Task brief: What you should output is the data below, unchanged in every character.

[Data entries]

▬▬▬▬▬▬▬▬▬▬

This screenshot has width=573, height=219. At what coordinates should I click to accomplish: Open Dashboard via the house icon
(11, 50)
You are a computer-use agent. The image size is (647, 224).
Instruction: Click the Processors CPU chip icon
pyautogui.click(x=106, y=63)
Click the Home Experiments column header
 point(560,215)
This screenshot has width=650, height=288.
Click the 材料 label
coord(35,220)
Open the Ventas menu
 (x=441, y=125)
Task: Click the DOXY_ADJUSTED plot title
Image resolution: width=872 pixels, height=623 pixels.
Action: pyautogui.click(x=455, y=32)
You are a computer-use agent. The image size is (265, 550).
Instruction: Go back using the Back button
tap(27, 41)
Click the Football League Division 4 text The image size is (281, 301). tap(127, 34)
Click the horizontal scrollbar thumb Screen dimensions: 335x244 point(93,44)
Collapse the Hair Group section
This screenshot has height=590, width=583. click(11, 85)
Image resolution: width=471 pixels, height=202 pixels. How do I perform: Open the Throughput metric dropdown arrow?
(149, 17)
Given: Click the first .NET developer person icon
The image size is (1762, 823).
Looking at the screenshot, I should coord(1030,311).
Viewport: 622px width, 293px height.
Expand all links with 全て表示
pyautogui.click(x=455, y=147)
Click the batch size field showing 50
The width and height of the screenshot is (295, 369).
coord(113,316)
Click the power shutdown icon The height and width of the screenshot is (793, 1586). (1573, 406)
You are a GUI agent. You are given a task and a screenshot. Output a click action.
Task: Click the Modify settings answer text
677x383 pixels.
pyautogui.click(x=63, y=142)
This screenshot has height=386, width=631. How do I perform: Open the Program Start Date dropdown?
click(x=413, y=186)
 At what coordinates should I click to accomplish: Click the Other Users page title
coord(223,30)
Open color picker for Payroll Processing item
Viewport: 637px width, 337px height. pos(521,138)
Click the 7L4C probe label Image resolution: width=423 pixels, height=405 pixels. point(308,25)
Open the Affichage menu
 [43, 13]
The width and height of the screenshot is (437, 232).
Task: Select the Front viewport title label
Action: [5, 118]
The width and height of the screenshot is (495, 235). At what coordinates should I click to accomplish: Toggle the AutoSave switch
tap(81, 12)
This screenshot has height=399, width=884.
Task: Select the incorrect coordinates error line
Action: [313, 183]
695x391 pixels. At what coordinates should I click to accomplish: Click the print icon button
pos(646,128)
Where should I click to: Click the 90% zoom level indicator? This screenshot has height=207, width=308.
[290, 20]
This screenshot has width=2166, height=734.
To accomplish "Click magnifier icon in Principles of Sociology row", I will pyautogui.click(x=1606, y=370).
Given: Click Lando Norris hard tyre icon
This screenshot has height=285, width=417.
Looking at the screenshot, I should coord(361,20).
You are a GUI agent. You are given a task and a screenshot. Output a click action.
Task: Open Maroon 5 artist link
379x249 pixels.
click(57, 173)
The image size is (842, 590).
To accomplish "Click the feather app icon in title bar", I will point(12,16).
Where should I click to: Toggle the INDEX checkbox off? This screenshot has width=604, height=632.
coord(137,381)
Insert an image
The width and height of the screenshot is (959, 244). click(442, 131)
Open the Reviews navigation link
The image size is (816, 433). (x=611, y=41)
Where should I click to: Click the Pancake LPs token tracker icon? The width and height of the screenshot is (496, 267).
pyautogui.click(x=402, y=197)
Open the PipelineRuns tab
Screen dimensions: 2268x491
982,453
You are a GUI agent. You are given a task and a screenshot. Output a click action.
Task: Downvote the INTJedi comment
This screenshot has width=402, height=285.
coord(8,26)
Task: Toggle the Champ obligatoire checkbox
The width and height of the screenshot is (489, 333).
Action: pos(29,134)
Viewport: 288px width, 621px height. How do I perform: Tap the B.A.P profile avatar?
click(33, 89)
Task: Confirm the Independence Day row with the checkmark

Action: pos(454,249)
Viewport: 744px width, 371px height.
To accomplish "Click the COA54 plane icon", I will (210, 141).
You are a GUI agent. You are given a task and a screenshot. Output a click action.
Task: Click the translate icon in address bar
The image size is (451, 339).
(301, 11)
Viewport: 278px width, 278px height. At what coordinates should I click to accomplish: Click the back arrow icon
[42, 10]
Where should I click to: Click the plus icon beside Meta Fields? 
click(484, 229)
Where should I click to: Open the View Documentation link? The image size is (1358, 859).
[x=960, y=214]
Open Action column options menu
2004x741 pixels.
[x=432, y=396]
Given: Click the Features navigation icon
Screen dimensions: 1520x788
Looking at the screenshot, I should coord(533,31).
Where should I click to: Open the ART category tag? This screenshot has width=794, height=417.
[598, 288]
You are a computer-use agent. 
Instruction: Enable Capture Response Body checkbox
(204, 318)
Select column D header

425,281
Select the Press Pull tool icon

▬▬▬▬▬▬▬▬▬▬

Response to the exercise:
This screenshot has width=573, height=219. At what coordinates should I click to accomplish: Open Dashboard via the house icon
(11, 50)
You are a computer-use agent. The image size is (647, 224).
Instruction: Click the Processors CPU chip icon
pyautogui.click(x=106, y=63)
Click the Home Experiments column header
 point(560,215)
This screenshot has width=650, height=288.
Click the 材料 label
coord(35,220)
Open the Ventas menu
 (x=441, y=125)
Task: Click the DOXY_ADJUSTED plot title
Image resolution: width=872 pixels, height=623 pixels.
Action: pyautogui.click(x=455, y=32)
You are a computer-use agent. The image size is (265, 550).
Instruction: Go back using the Back button
tap(27, 41)
Click the Football League Division 4 text The image size is (281, 301). tap(127, 34)
Click the horizontal scrollbar thumb Screen dimensions: 335x244 point(93,44)
Collapse the Hair Group section
This screenshot has height=590, width=583. click(11, 85)
Image resolution: width=471 pixels, height=202 pixels. How do I perform: Open the Throughput metric dropdown arrow?
(149, 17)
Given: Click the first .NET developer person icon
The image size is (1762, 823).
Looking at the screenshot, I should coord(1030,311).
Viewport: 622px width, 293px height.
Expand all links with 全て表示
pyautogui.click(x=455, y=147)
Click the batch size field showing 50
The width and height of the screenshot is (295, 369).
coord(113,316)
Click the power shutdown icon The height and width of the screenshot is (793, 1586). (1573, 406)
You are a GUI agent. You are given a task and a screenshot. Output a click action.
Task: Click the Modify settings answer text
677x383 pixels.
pyautogui.click(x=63, y=142)
This screenshot has height=386, width=631. How do I perform: Open the Program Start Date dropdown?
click(x=413, y=186)
 At what coordinates should I click to accomplish: Click the Other Users page title
coord(223,30)
Open color picker for Payroll Processing item
Viewport: 637px width, 337px height. pos(521,138)
Click the 7L4C probe label Image resolution: width=423 pixels, height=405 pixels. point(308,25)
Open the Affichage menu
 [43, 13]
The width and height of the screenshot is (437, 232).
Task: Select the Front viewport title label
Action: [5, 118]
The width and height of the screenshot is (495, 235). At what coordinates should I click to accomplish: Toggle the AutoSave switch
tap(81, 12)
This screenshot has height=399, width=884.
Task: Select the incorrect coordinates error line
Action: [313, 183]
695x391 pixels. At what coordinates should I click to accomplish: Click the print icon button
pos(646,128)
Where should I click to: Click the 90% zoom level indicator? This screenshot has height=207, width=308.
[290, 20]
This screenshot has width=2166, height=734.
To accomplish "Click magnifier icon in Principles of Sociology row", I will pyautogui.click(x=1606, y=370).
Given: Click Lando Norris hard tyre icon
This screenshot has height=285, width=417.
Looking at the screenshot, I should coord(361,20).
You are a GUI agent. You are given a task and a screenshot. Output a click action.
Task: Open Maroon 5 artist link
379x249 pixels.
click(57, 173)
The image size is (842, 590).
To accomplish "Click the feather app icon in title bar", I will point(12,16).
Where should I click to: Toggle the INDEX checkbox off? This screenshot has width=604, height=632.
coord(137,381)
Insert an image
The width and height of the screenshot is (959, 244). click(442, 131)
Open the Reviews navigation link
The image size is (816, 433). (x=611, y=41)
Where should I click to: Click the Pancake LPs token tracker icon? The width and height of the screenshot is (496, 267).
pyautogui.click(x=402, y=197)
Open the PipelineRuns tab
Screen dimensions: 2268x491
982,453
You are a GUI agent. You are given a task and a screenshot. Output a click action.
Task: Downvote the INTJedi comment
This screenshot has width=402, height=285.
coord(8,26)
Task: Toggle the Champ obligatoire checkbox
The width and height of the screenshot is (489, 333).
Action: pos(29,134)
Viewport: 288px width, 621px height. How do I perform: Tap the B.A.P profile avatar?
click(33, 89)
Task: Confirm the Independence Day row with the checkmark

Action: pos(454,249)
Viewport: 744px width, 371px height.
To accomplish "Click the COA54 plane icon", I will (210, 141).
You are a GUI agent. You are given a task and a screenshot. Output a click action.
Task: Click the translate icon in address bar
The image size is (451, 339).
(301, 11)
Viewport: 278px width, 278px height. At what coordinates should I click to accomplish: Click the back arrow icon
[42, 10]
Where should I click to: Click the plus icon beside Meta Fields? 
click(484, 229)
Where should I click to: Open the View Documentation link? The image size is (1358, 859).
[x=960, y=214]
Open Action column options menu
2004x741 pixels.
[x=432, y=396]
Given: Click the Features navigation icon
Screen dimensions: 1520x788
Looking at the screenshot, I should coord(533,31).
Where should I click to: Open the ART category tag? This screenshot has width=794, height=417.
[598, 288]
You are a computer-use agent. 
Instruction: Enable Capture Response Body checkbox
(204, 318)
Select column D header

425,281
Select the Press Pull tool icon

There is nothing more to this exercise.